Por Paula Brito em 14 de May de 2018

Dos 81.778 estrangeiros que residiam em Portugal em 2011, 1.696 escolheram a região das Beiras e Serra da Estrela.

Os concelhos onde se concentram mais residentes estrangeiros são a Covilhã com 307, o Fundão 251, a Guarda 176, o Sabugal 175, Gouveia 165 e Seia 144.

O peso nos restantes concelhos da região são os seguintes: Trancoso 99, Almeida 72, Figueira de Castelo Rodrigo 66, Celorico da Beira 64, Fornos de Algodres 44, Pinhel 42, Belmonte 38, Mêda 31 e Manteigas 22.
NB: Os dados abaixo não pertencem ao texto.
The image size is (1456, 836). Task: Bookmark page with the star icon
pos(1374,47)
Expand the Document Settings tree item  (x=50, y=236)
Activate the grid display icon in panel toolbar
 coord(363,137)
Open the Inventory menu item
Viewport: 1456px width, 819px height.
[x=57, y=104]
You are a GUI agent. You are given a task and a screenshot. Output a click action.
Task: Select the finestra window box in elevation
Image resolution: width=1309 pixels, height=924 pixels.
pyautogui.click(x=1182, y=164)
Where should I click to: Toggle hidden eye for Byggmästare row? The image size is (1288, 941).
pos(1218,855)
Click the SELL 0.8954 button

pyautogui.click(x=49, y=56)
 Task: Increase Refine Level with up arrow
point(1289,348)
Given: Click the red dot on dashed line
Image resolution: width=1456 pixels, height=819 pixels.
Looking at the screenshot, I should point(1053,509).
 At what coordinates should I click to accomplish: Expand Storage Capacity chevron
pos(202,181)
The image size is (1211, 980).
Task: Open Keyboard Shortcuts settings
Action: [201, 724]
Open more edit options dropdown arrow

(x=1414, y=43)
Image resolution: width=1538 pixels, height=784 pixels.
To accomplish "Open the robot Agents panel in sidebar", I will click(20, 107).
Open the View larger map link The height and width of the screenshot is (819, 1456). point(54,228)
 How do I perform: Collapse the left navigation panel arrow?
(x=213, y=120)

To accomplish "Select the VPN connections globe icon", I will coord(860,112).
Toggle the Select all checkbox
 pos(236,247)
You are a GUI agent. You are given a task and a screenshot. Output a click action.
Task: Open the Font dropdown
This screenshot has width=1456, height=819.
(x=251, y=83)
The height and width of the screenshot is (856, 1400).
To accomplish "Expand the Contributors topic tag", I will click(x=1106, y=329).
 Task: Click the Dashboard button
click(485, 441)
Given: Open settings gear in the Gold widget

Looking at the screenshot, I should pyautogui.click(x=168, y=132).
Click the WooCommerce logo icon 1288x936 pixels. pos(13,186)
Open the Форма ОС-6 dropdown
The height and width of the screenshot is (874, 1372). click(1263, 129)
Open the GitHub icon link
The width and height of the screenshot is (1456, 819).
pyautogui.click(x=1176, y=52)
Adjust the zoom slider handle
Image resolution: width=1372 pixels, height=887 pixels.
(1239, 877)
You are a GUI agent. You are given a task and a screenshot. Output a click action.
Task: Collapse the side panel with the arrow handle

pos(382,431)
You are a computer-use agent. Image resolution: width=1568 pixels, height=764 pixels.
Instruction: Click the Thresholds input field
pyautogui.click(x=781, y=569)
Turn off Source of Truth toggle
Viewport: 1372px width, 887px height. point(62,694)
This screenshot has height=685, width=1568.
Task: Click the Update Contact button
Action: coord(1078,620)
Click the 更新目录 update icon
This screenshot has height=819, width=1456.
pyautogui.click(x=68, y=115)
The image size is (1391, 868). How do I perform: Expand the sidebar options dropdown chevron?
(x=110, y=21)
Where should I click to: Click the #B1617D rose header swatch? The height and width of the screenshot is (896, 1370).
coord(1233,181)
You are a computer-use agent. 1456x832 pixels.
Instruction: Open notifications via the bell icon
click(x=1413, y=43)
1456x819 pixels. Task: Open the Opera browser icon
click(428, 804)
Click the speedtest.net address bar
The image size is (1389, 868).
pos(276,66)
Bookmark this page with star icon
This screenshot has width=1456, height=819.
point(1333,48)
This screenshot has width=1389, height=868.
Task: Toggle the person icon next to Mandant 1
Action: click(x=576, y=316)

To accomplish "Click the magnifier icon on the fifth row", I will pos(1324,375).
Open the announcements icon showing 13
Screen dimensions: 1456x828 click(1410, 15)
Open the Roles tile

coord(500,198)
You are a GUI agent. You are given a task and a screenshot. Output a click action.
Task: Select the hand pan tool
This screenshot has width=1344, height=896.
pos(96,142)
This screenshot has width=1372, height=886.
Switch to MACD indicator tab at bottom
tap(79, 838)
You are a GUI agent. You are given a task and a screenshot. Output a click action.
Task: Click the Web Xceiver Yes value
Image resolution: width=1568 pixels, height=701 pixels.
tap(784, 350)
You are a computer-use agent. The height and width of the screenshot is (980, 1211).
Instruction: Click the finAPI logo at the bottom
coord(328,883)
José Pires Manso acredita que estes cidadãos estrangeiros, vêm dar mais vida ao interior “quando muitos dos nossos nacionais não se mostram muito atraídos pelas belezas, encantos e empregos do interior por vezes é mais fácil inverter a tendência de esvaziamento recorrendo a estrangeiros que não se importam nada de se radicarem.” Refere o professor de economia na UBI e coordenador do observatório para o desenvolvimento económico e social, que destaca as qualificações que trazem os imigrantes, nomeadamente da Europa de Leste, “trazem óptimas formações superiores, técnicas, artísticas e com conhecimentos de línguas, que facilmente se adaptam ao país, à região e até à língua portuguesa”.

Assim, ao interior pode muito bem acontecer o que aconteceu ao ensino superior na região, cujo “processo de consolidação e de fixação de professores doutorados, altamente qualificados, na Universidade e I. Politécnicos da região também passou, e muito, pela contratação de estrangeiros, sobretudo polacos, russos e de outras nacionalidades, a par de alguns nacionais…”  

Dados mais recentes, dão conta de um aumento de 19% no número de autorizações de residência em Portugal entre 2016 e 2017. Brasileiros, asiáticos e oriundos dos PALOPS são em maior número.

O Serviço de Estrangeiros e Fronteiras concedeu 29.055 autorizações de residência a naturais de países terceiros à União Europeia em 2017, aproximando-se dos valores anteriores ao auge da crise.

“Estrangeiros que trabalham em Portugal, que se juntam a familiares que já cá estavam, que investem, estudam ou fazem investigação. Estas são as principais razões da entrada.”